When I encounter a new data set that I think may be useful to our clients, I have to evaluate the data and clean it up (a process we call sanitization) before passing it along to the smart people at IdeaSpot that will use the data to create more valuable products for our clients.
One of my first steps is creating a few visualizations of the data. I do this for a few reasons:
I. Visualization allows you to easily see large outliers that may indicate errors in how the data was initially collected. You can find outliers by sorting the data using Excel or SQL, but you have to sort it in many different ways to check for outliers. a quick visualization will save you a lot of time.
II. If the data is regularly reported, for instance on a monthly basis, visualizing multiple month’s results allow you to see changes over time without having to construct complex growth formulas. If the data turns out to be valuable, we will construct the growth formulas, but creating them now could turn out to be wasted time if the data turns out to be worthless.
III. Pictures are pretty and I like looking at them.

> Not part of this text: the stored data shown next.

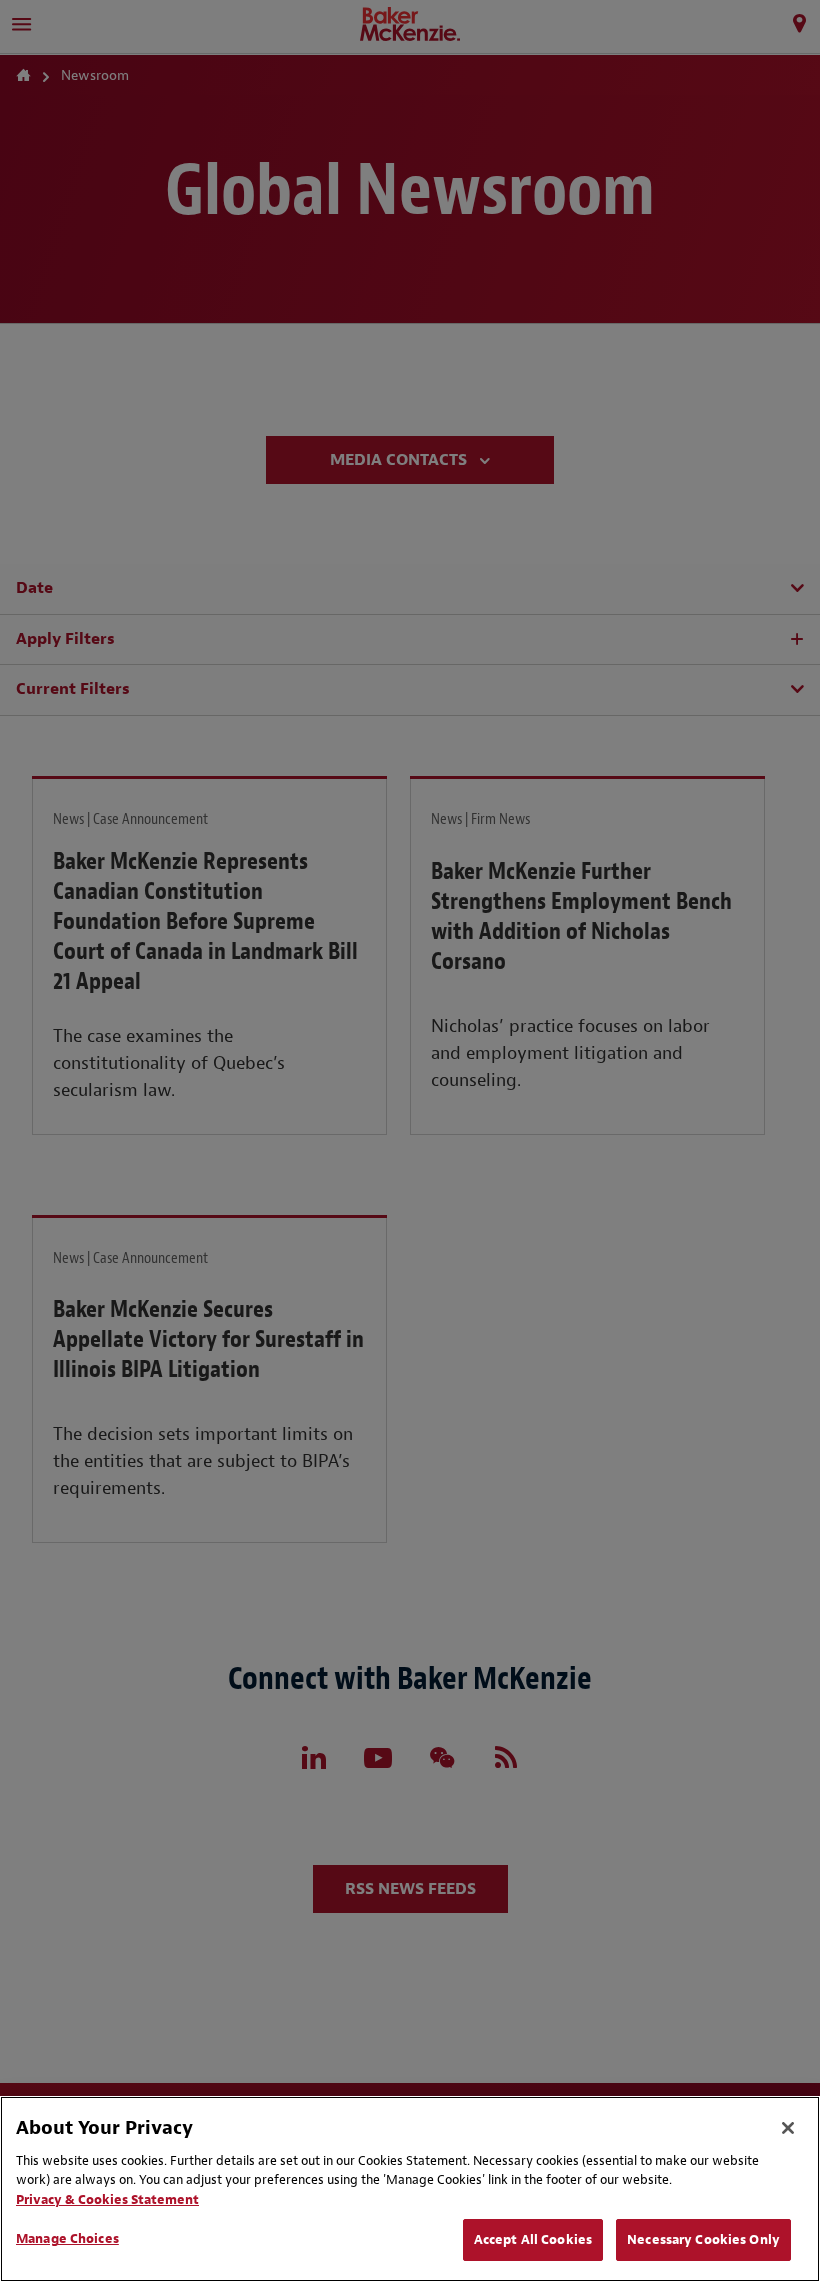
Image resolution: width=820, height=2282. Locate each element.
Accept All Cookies (533, 2239)
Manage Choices (67, 2238)
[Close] (788, 2128)
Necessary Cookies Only (703, 2239)
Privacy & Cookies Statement (107, 2199)
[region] (410, 2189)
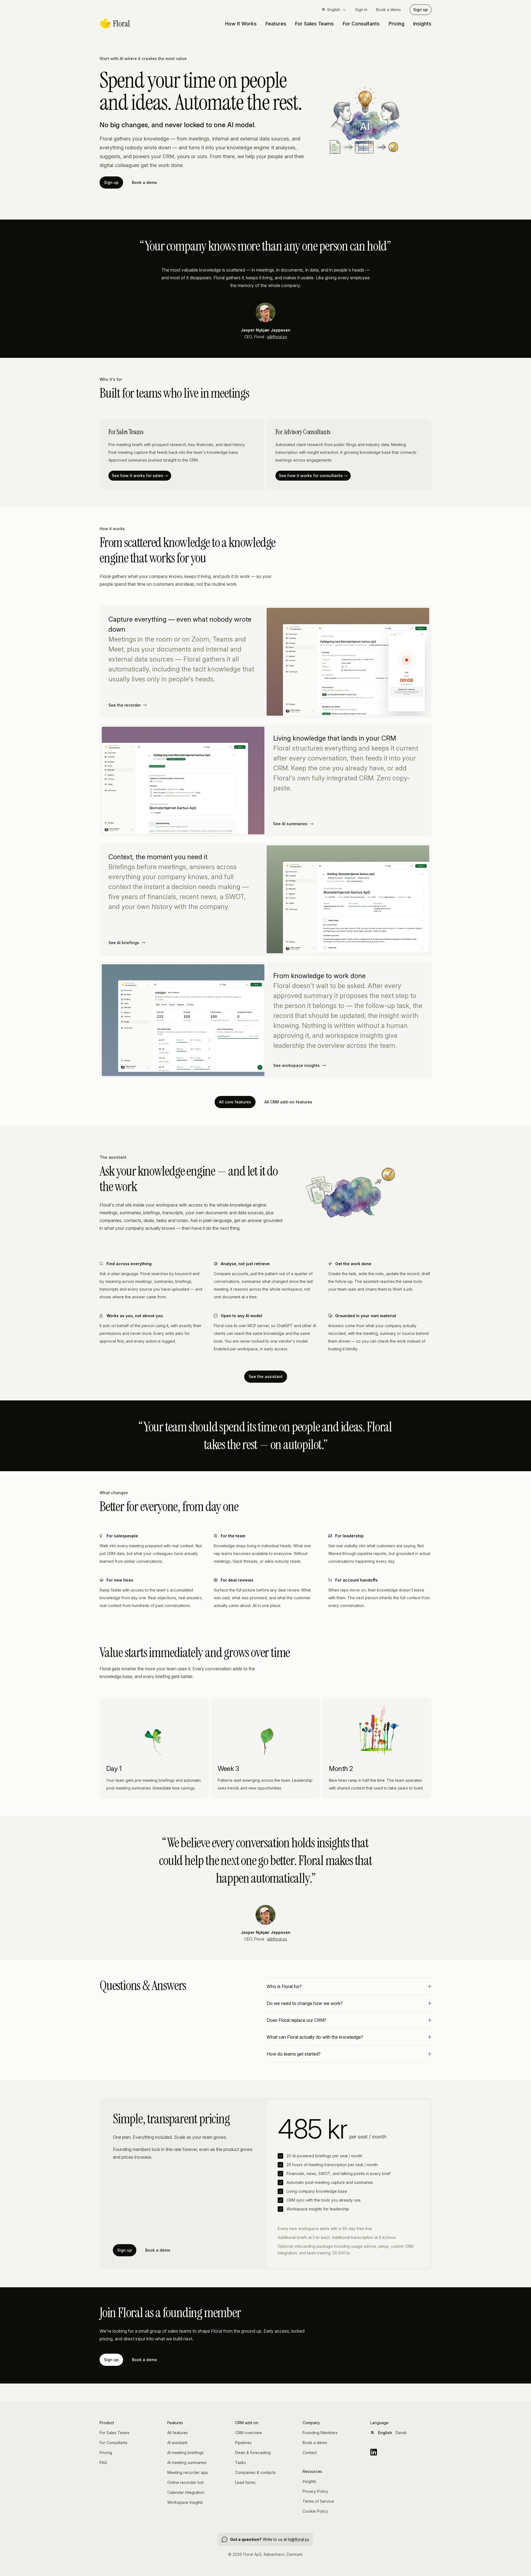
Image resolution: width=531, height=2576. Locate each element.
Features (276, 24)
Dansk (401, 2432)
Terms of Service (318, 2501)
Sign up (420, 9)
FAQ (103, 2462)
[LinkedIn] (400, 2451)
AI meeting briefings (185, 2452)
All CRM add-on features (288, 1102)
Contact (310, 2452)
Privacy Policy (315, 2491)
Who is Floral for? (284, 1986)
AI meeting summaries (187, 2462)
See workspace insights (296, 1065)
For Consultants (361, 24)
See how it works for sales (137, 475)
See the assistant (266, 1376)
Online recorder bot (185, 2482)
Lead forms (245, 2482)
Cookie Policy (315, 2511)
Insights (422, 24)
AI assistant (177, 2442)
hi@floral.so (298, 2539)
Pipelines (243, 2442)
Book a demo (388, 9)
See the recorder (124, 705)
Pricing (396, 24)
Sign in (361, 9)
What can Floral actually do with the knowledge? (315, 2037)
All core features (235, 1102)
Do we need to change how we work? (305, 2003)
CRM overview (248, 2432)
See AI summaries (290, 823)
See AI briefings (123, 942)
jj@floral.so (277, 336)
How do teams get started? (294, 2054)
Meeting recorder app (187, 2472)
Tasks (240, 2462)
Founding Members (320, 2432)
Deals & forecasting (253, 2452)
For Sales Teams (314, 24)
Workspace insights (185, 2502)
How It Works (241, 24)
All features (177, 2432)
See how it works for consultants (311, 475)
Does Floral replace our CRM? (296, 2020)
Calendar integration (185, 2492)
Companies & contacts (255, 2472)
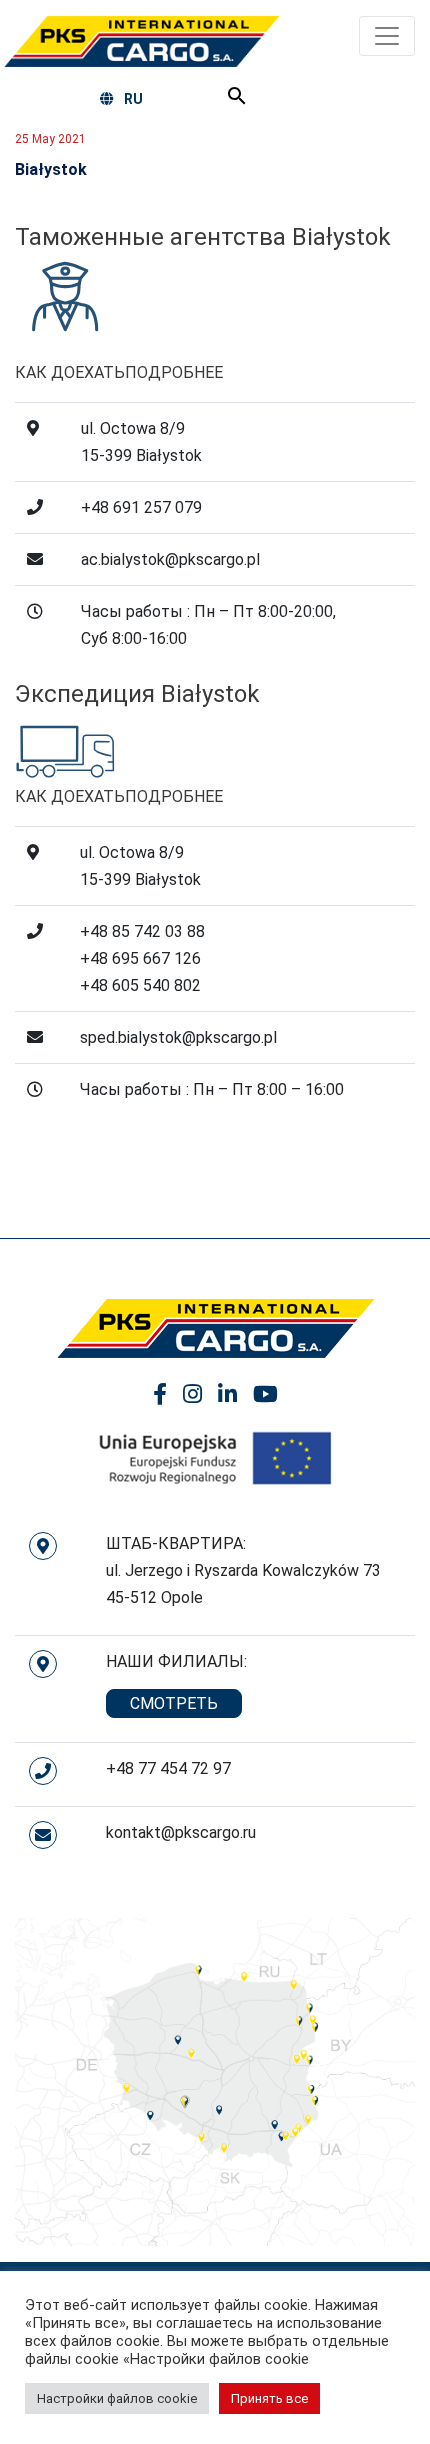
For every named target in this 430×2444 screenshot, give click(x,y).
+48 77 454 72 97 (168, 1768)
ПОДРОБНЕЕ (174, 372)
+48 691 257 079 (141, 507)
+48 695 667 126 (140, 958)
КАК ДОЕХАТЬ (70, 372)
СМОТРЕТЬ (174, 1703)
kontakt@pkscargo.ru (181, 1832)
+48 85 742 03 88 (142, 931)
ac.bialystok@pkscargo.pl (170, 559)
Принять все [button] (269, 2398)
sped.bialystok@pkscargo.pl (178, 1037)
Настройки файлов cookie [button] (117, 2398)
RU (133, 99)
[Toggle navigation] (387, 36)
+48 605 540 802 (140, 985)
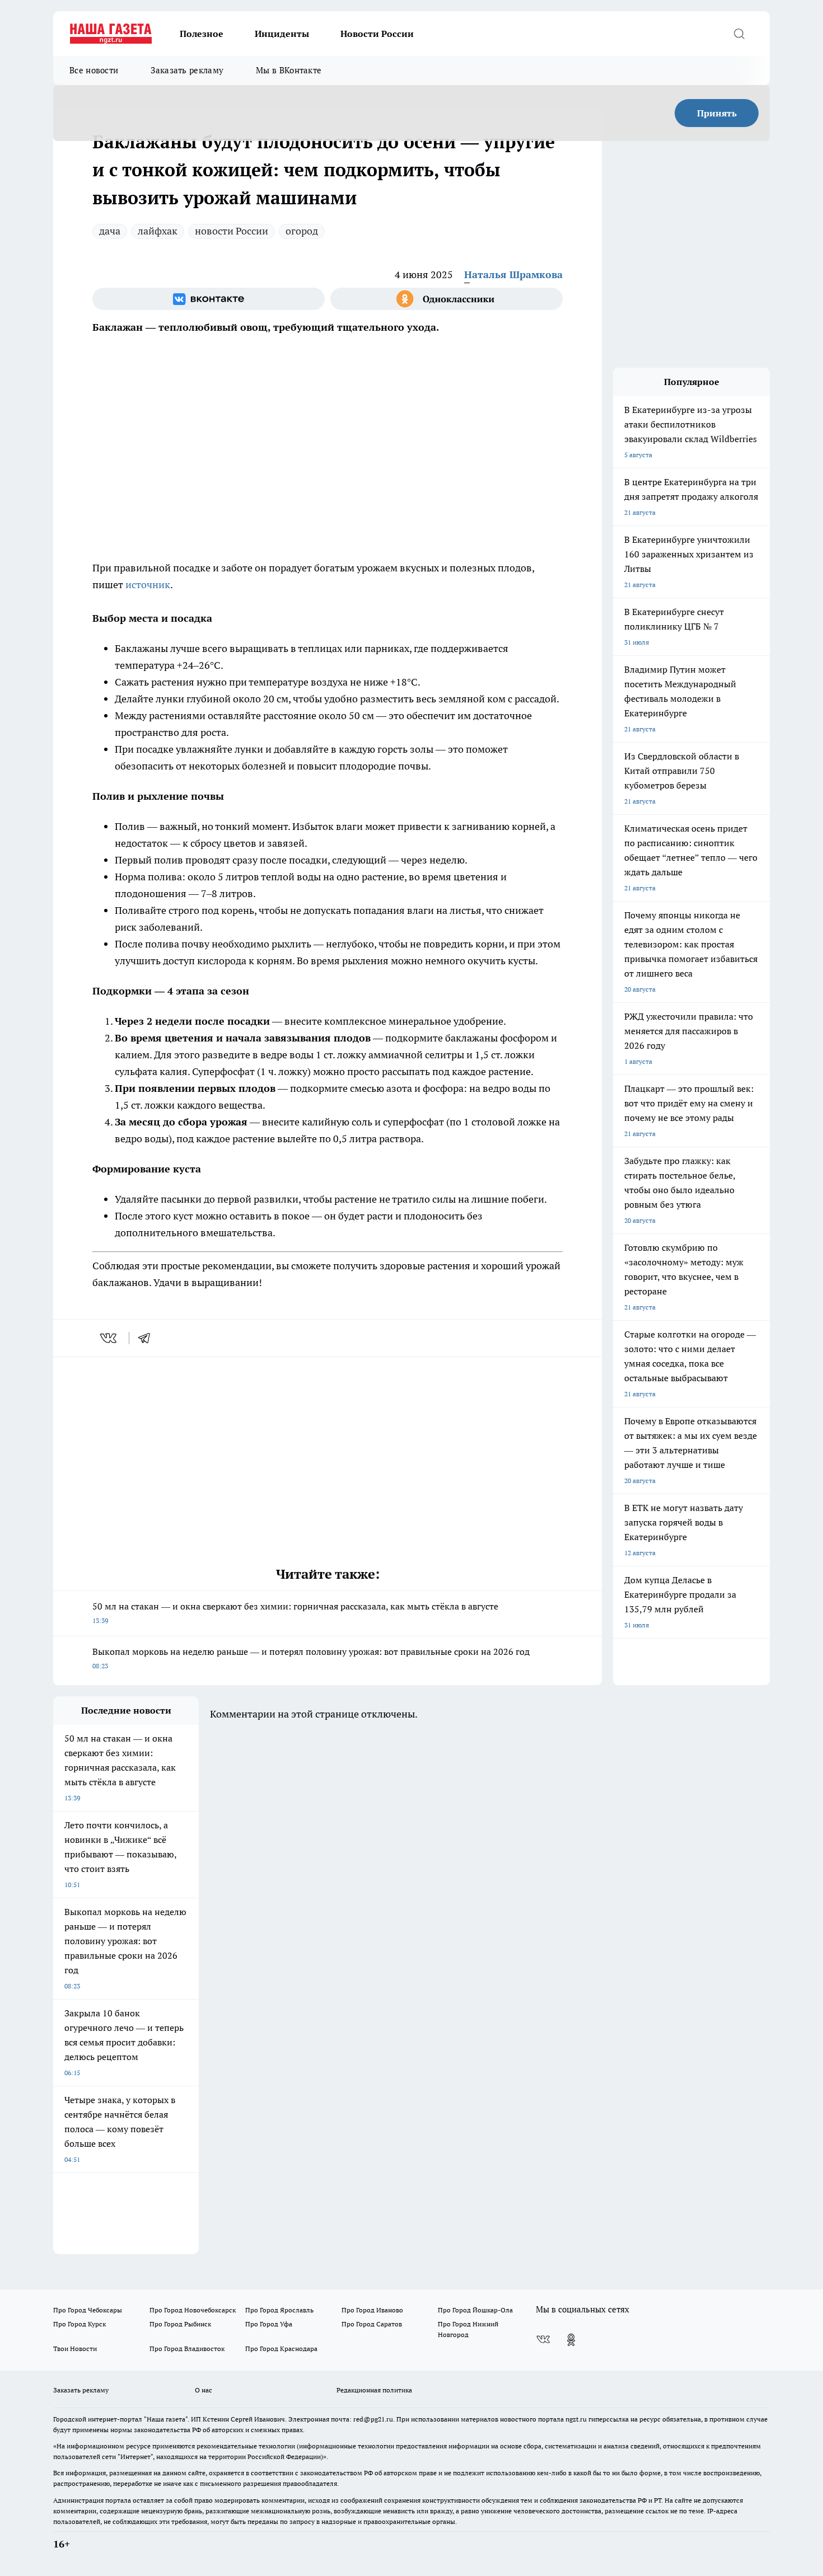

Numbers, letters, and symbols stuffed into grid format are boring and unattractive.
Now lets turn to an example. I found hotel tax receipt data for the state of Texas in .csv format here (I used the data from February 2016):
My results are stored here if you would like to view them while I go through my visualization process:
I downloaded the file and loaded it into Tableau Public, a free data visualization tool. I then created bar charts showing total room capacity and taxable hotel receipts by county. You can view the bar charts by clicking on the ‘BarChart’ tab in the upper left of the screen. I next created a ‘ReceiptMap’ and ‘CapacityMap’ that respectively display the total taxable hotel receipts and number of hotel rooms available for every zip code in the State of Texas. So far, nothing is really jumping out as a problem with the data. The zip codes with high room capacity also have higher receipts.
The next step I took was to combine the capacity and receipts maps to see what the average cost of a room is in each zip code. It is the ‘ReceiptsPerRoomMap’ tab. Here we start to see a little trouble with the data. There should be variation across the state for the average revenue a hotel room generates, dense cities have more expensive real estate so hotels have to generate more revenue per room to stay in business. However, within a city, the revenues per hotel room should be fairly similar. If you look at Dallas, Houston, and San Antonio, there are some extremely large circles right next next to extremely small circles and this warrants further investigation.
I then created a packed bubble diagram (‘Outliers’ tab) that represents every zip code in the state as a bubble where the size of the bubble represents the average receipts generated by a hotel room in the zip code. Clicking on the largest bubble, zip code (76092) shows that the zip code reported $1.1 million in receipts with an average receipt per room of $1.1 million. That must be one amazing hotel room!
Digging back into the original file we downloaded from the state, you can see that the hotel in 76092 has only has one room listed. The hotel is a large Hilton in Southlake, Texas with 248 rooms and 48 suites. In fact, most of the very large circle have the exact same problem. One or more of the hotels in the largest bubbles/zip codes are erroneously listed as having only one room for an entire hotel.
Large datasets often have many problems like this that need to fixed before any analysis can be performed. If you do not carefully inspect and clean up the data, the results of your analysis will be worthless. In future posts, I will cover additional techniques for recognizing and resolving problems with publicly aggregated data.